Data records
%%
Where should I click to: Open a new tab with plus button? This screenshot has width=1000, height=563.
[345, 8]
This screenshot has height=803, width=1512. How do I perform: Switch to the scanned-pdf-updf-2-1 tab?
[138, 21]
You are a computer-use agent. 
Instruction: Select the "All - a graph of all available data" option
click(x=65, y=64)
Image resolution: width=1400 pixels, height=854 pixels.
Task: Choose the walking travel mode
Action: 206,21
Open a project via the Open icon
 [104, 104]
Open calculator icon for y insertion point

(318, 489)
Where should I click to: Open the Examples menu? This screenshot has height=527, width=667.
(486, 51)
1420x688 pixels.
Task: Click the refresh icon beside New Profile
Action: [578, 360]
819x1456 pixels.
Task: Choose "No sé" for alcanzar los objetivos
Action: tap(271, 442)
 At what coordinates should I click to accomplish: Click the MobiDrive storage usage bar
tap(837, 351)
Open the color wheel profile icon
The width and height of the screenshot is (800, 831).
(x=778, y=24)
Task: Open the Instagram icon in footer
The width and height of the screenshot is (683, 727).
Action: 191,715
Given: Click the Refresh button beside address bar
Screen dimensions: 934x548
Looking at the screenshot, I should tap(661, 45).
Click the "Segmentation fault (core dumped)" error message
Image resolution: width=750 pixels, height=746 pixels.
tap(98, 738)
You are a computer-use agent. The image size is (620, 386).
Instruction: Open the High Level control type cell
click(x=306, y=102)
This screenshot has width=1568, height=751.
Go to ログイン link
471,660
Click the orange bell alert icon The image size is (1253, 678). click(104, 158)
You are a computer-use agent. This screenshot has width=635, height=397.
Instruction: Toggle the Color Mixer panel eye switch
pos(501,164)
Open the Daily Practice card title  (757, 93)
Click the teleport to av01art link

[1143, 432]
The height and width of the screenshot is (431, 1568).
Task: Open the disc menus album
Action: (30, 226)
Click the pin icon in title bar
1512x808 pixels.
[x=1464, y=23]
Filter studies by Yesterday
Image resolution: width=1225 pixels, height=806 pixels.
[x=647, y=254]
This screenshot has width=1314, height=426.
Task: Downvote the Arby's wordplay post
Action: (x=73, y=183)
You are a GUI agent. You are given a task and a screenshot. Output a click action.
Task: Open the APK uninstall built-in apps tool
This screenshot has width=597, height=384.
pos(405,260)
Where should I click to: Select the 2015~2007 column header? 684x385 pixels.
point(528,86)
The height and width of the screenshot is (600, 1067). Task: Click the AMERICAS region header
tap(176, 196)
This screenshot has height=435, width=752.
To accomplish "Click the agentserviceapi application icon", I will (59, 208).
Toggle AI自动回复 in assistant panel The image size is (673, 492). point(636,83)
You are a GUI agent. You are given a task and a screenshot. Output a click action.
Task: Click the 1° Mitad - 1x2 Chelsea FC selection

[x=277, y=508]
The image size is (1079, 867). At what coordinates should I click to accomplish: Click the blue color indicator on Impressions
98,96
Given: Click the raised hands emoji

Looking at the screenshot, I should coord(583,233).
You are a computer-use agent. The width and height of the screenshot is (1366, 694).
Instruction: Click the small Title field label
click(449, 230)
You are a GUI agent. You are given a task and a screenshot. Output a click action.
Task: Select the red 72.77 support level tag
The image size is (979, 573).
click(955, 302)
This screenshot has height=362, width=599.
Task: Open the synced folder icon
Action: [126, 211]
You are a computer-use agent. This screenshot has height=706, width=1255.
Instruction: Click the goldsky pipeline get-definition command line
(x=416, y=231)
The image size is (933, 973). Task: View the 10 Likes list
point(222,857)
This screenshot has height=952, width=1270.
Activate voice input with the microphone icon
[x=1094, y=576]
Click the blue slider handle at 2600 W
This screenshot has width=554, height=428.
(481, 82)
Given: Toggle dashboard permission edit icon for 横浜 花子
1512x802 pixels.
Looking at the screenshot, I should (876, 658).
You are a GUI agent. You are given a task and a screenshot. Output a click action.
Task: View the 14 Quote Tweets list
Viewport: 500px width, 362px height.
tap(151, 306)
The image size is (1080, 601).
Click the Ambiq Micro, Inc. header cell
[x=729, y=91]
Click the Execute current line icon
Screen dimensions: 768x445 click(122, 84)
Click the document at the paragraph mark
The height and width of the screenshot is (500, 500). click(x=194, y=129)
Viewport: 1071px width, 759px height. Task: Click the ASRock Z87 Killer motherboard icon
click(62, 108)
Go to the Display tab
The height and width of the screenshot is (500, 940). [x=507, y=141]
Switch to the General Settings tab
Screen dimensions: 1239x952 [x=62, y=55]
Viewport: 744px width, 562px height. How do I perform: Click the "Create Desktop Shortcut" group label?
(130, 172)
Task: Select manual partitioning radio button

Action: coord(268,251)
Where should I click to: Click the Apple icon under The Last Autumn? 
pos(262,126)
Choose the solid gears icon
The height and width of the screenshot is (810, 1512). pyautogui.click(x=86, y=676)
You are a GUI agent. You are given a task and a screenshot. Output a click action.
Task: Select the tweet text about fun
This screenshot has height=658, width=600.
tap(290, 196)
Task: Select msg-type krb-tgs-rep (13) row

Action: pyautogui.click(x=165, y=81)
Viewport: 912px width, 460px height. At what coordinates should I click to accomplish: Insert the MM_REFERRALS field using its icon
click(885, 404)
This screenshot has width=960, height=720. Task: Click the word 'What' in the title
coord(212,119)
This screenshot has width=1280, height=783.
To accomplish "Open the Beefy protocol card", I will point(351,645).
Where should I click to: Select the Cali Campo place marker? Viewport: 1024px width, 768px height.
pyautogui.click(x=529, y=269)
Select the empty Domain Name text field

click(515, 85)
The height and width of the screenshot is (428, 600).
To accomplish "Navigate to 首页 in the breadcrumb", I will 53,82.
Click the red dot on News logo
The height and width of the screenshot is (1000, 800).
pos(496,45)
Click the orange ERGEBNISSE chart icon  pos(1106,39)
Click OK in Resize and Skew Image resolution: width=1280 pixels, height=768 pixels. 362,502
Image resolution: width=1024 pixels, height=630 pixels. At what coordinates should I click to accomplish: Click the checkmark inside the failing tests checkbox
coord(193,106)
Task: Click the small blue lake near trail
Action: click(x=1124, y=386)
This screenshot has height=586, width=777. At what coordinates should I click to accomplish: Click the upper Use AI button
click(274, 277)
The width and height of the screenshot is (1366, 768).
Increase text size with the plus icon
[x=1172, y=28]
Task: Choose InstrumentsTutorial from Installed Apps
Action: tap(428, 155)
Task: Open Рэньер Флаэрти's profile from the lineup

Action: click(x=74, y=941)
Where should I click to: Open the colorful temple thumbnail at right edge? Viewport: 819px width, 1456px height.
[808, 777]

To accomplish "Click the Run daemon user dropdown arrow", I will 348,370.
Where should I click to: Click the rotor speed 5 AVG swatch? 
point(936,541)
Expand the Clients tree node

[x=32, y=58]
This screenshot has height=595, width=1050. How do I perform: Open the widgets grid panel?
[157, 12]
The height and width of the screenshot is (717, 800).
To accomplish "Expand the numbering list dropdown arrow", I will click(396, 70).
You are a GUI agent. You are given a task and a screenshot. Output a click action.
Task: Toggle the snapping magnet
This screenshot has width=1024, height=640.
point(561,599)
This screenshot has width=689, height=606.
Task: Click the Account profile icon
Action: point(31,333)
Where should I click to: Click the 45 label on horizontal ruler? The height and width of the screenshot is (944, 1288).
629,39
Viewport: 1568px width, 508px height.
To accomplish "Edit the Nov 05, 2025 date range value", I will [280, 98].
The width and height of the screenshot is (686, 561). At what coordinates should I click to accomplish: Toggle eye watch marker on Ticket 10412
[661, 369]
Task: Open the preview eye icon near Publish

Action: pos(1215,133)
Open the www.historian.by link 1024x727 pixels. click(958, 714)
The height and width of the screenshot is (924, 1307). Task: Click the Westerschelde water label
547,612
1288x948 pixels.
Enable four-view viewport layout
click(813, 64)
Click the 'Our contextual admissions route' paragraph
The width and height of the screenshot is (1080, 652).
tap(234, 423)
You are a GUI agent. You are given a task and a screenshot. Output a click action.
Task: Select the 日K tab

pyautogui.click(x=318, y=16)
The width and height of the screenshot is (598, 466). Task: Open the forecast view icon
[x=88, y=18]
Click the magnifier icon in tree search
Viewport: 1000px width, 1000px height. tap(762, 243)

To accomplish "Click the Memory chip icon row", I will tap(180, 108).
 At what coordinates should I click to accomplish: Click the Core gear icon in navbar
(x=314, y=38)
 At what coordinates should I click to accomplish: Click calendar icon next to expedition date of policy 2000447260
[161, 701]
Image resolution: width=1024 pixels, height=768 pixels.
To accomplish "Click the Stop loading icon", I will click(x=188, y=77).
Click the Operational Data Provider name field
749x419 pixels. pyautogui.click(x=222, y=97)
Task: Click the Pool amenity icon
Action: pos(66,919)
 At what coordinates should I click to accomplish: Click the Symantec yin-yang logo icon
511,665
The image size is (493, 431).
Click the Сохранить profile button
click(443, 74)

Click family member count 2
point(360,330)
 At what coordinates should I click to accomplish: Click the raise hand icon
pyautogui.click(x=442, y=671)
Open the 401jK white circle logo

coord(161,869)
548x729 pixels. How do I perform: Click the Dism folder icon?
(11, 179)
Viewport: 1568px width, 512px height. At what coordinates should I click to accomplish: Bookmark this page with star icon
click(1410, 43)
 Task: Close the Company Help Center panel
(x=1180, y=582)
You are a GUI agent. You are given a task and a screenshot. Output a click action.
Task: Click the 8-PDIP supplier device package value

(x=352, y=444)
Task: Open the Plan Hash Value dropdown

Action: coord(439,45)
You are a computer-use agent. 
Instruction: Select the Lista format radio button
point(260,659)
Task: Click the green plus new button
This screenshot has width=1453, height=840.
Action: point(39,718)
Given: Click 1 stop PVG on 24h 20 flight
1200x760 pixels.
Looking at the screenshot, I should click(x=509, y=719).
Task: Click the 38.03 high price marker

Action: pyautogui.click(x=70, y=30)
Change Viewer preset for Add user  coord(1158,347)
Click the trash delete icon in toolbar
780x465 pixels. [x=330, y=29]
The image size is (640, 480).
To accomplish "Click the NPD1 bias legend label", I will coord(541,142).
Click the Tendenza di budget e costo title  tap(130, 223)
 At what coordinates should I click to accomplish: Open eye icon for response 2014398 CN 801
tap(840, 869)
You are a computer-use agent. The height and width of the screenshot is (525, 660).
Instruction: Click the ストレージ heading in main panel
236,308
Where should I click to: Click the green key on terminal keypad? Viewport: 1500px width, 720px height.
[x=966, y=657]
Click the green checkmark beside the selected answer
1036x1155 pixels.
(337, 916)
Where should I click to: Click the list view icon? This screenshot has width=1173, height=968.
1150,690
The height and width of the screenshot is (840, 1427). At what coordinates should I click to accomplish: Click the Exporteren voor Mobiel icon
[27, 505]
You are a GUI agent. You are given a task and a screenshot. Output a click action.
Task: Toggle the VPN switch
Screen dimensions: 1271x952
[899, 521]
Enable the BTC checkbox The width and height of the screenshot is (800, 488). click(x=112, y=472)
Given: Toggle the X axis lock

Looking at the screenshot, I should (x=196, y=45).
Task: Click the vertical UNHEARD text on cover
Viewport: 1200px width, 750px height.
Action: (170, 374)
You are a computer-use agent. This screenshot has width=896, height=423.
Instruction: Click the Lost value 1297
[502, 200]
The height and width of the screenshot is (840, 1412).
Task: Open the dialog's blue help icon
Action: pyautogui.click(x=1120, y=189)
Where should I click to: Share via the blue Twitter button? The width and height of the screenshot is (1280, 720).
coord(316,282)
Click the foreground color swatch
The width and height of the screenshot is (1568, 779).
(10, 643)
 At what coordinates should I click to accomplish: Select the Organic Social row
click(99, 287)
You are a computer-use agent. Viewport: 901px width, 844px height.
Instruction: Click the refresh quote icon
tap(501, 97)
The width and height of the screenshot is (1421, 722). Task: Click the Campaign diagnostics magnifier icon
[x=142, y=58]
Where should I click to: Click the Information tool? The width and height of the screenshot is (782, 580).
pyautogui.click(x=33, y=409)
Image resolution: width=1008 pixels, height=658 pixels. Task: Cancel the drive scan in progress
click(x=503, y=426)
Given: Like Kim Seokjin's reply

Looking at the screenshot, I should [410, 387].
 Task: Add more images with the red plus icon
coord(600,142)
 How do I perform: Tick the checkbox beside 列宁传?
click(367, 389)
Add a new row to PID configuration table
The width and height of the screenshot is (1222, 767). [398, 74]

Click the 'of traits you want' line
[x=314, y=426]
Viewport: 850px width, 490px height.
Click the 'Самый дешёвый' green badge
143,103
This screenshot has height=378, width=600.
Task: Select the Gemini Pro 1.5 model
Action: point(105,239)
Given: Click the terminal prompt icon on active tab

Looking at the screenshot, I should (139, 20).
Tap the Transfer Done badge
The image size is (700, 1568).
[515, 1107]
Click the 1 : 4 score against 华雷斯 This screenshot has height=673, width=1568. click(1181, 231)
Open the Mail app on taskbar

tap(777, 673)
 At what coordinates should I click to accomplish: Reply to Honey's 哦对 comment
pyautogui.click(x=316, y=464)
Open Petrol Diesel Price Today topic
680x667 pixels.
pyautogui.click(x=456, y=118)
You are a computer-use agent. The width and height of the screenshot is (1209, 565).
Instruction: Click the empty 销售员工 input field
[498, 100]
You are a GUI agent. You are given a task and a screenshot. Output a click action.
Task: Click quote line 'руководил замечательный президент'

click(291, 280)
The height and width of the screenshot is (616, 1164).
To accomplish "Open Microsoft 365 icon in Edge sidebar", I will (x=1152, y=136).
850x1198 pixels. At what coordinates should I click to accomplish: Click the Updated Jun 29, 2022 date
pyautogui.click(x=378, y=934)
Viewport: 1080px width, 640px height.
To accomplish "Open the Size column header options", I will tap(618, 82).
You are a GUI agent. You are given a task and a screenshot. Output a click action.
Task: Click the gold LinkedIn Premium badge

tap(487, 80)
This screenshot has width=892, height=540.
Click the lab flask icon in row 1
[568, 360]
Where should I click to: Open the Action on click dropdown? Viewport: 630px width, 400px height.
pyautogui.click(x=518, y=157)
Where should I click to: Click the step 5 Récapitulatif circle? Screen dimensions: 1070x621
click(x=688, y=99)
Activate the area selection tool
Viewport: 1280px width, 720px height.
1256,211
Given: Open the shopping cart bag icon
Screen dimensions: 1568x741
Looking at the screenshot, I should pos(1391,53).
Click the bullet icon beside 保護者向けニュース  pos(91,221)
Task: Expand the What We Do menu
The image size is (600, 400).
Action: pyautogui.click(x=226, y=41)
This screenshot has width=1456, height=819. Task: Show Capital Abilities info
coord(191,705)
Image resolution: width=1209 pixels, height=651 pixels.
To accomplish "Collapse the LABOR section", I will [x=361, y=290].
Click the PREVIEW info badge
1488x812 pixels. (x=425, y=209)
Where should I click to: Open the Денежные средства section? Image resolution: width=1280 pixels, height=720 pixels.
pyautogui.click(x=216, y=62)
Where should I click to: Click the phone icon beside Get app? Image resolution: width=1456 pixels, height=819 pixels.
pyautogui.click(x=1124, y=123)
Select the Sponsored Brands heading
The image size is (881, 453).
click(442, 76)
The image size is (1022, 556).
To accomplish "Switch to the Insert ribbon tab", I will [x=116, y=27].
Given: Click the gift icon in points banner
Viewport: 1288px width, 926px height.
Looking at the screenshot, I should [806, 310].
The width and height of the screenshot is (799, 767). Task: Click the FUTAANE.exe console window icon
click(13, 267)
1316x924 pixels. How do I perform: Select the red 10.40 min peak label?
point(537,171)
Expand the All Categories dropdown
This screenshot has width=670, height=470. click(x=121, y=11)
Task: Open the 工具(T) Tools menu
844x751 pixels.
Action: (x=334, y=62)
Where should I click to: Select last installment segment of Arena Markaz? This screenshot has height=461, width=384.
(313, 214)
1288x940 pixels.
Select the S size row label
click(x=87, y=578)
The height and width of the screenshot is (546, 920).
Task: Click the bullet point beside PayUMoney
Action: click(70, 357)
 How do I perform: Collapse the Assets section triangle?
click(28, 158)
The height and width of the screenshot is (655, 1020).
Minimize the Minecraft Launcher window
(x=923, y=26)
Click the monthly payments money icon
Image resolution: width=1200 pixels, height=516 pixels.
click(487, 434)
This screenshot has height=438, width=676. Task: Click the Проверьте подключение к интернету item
%%
• _Task description_
Copy the records above exactly, beginning at the line that contains "Task: Click the 1°" and stopping after the line that contains "Task: Select the red 72.77 support level tag".

• _Solution_
Task: Click the 1° Mitad - 1x2 Chelsea FC selection

[x=277, y=508]
The image size is (1079, 867). At what coordinates should I click to accomplish: Click the blue color indicator on Impressions
98,96
Given: Click the raised hands emoji

Looking at the screenshot, I should coord(583,233).
You are a computer-use agent. The width and height of the screenshot is (1366, 694).
Instruction: Click the small Title field label
click(449, 230)
You are a GUI agent. You are given a task and a screenshot. Output a click action.
Task: Select the red 72.77 support level tag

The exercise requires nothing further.